TRY IT: What follows is a listing; restate all of it word for word.

Start of Block

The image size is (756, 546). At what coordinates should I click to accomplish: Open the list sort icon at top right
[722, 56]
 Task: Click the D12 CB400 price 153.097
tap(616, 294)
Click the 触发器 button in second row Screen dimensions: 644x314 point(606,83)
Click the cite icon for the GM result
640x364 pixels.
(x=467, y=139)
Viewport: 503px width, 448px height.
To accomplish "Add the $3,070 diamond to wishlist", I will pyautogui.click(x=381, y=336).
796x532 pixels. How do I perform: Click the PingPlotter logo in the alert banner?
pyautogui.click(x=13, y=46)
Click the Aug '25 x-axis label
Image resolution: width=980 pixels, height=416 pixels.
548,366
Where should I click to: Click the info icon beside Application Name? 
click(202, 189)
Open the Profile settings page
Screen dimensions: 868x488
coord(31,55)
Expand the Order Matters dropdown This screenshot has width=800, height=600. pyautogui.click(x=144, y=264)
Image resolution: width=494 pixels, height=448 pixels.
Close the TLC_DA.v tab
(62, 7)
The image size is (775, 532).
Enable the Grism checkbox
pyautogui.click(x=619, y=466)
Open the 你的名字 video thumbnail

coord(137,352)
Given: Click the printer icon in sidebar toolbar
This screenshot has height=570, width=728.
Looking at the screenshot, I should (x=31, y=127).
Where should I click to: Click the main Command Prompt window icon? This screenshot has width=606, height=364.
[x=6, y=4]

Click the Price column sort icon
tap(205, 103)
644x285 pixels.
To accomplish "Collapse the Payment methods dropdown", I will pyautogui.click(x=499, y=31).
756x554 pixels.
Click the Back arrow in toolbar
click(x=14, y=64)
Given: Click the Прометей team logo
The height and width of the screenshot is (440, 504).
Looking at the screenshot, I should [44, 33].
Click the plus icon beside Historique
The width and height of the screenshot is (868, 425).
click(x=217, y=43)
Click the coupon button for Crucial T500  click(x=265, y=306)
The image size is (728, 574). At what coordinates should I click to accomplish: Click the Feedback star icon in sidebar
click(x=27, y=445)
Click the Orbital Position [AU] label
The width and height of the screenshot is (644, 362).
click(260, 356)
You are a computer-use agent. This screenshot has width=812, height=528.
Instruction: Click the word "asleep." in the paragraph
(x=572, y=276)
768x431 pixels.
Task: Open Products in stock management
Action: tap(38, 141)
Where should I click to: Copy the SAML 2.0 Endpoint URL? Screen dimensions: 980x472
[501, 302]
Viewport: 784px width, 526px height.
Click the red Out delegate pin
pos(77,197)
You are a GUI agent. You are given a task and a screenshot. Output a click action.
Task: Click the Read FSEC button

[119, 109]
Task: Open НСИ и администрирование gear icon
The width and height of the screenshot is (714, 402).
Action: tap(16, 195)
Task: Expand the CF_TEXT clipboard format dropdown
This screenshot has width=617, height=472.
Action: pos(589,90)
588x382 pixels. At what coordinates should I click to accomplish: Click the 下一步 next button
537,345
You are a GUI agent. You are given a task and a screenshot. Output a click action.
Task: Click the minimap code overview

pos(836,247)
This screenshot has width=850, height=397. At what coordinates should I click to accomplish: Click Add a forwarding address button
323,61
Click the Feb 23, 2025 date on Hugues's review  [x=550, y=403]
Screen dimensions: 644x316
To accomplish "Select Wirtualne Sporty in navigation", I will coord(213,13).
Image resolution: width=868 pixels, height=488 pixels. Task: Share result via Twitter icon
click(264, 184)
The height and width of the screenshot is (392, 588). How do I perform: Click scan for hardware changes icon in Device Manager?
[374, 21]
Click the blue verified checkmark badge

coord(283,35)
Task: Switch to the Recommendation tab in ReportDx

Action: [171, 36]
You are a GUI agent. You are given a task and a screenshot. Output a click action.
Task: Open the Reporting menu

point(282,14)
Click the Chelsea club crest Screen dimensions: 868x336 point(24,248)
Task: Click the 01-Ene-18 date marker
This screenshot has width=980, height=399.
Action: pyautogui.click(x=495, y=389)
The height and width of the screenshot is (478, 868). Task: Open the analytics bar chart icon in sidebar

End of Block

ANSWER:
The image size is (756, 546). At what coordinates should I click to accomplish: Open the list sort icon at top right
[722, 56]
 Task: Click the D12 CB400 price 153.097
tap(616, 294)
Click the 触发器 button in second row Screen dimensions: 644x314 point(606,83)
Click the cite icon for the GM result
640x364 pixels.
(x=467, y=139)
Viewport: 503px width, 448px height.
To accomplish "Add the $3,070 diamond to wishlist", I will pyautogui.click(x=381, y=336).
796x532 pixels. How do I perform: Click the PingPlotter logo in the alert banner?
pyautogui.click(x=13, y=46)
Click the Aug '25 x-axis label
Image resolution: width=980 pixels, height=416 pixels.
548,366
Where should I click to: Click the info icon beside Application Name? 
click(202, 189)
Open the Profile settings page
Screen dimensions: 868x488
coord(31,55)
Expand the Order Matters dropdown This screenshot has width=800, height=600. pyautogui.click(x=144, y=264)
Image resolution: width=494 pixels, height=448 pixels.
Close the TLC_DA.v tab
(62, 7)
The image size is (775, 532).
Enable the Grism checkbox
pyautogui.click(x=619, y=466)
Open the 你的名字 video thumbnail

coord(137,352)
Given: Click the printer icon in sidebar toolbar
This screenshot has height=570, width=728.
Looking at the screenshot, I should (x=31, y=127).
Where should I click to: Click the main Command Prompt window icon? This screenshot has width=606, height=364.
[x=6, y=4]

Click the Price column sort icon
tap(205, 103)
644x285 pixels.
To accomplish "Collapse the Payment methods dropdown", I will pyautogui.click(x=499, y=31).
756x554 pixels.
Click the Back arrow in toolbar
click(x=14, y=64)
Given: Click the Прометей team logo
The height and width of the screenshot is (440, 504).
Looking at the screenshot, I should [44, 33].
Click the plus icon beside Historique
The width and height of the screenshot is (868, 425).
click(x=217, y=43)
Click the coupon button for Crucial T500  click(x=265, y=306)
The image size is (728, 574). At what coordinates should I click to accomplish: Click the Feedback star icon in sidebar
click(x=27, y=445)
Click the Orbital Position [AU] label
The width and height of the screenshot is (644, 362).
click(260, 356)
You are a computer-use agent. This screenshot has width=812, height=528.
Instruction: Click the word "asleep." in the paragraph
(x=572, y=276)
768x431 pixels.
Task: Open Products in stock management
Action: tap(38, 141)
Where should I click to: Copy the SAML 2.0 Endpoint URL? Screen dimensions: 980x472
[501, 302]
Viewport: 784px width, 526px height.
Click the red Out delegate pin
pos(77,197)
You are a GUI agent. You are given a task and a screenshot. Output a click action.
Task: Click the Read FSEC button

[119, 109]
Task: Open НСИ и администрирование gear icon
The width and height of the screenshot is (714, 402).
Action: tap(16, 195)
Task: Expand the CF_TEXT clipboard format dropdown
This screenshot has width=617, height=472.
Action: pos(589,90)
588x382 pixels. At what coordinates should I click to accomplish: Click the 下一步 next button
537,345
You are a GUI agent. You are given a task and a screenshot. Output a click action.
Task: Click the minimap code overview

pos(836,247)
This screenshot has width=850, height=397. At what coordinates should I click to accomplish: Click Add a forwarding address button
323,61
Click the Feb 23, 2025 date on Hugues's review  [x=550, y=403]
Screen dimensions: 644x316
To accomplish "Select Wirtualne Sporty in navigation", I will coord(213,13).
Image resolution: width=868 pixels, height=488 pixels. Task: Share result via Twitter icon
click(264, 184)
The height and width of the screenshot is (392, 588). How do I perform: Click scan for hardware changes icon in Device Manager?
[374, 21]
Click the blue verified checkmark badge

coord(283,35)
Task: Switch to the Recommendation tab in ReportDx

Action: [171, 36]
You are a GUI agent. You are given a task and a screenshot. Output a click action.
Task: Open the Reporting menu

point(282,14)
Click the Chelsea club crest Screen dimensions: 868x336 point(24,248)
Task: Click the 01-Ene-18 date marker
This screenshot has width=980, height=399.
Action: pyautogui.click(x=495, y=389)
The height and width of the screenshot is (478, 868). Task: Open the analytics bar chart icon in sidebar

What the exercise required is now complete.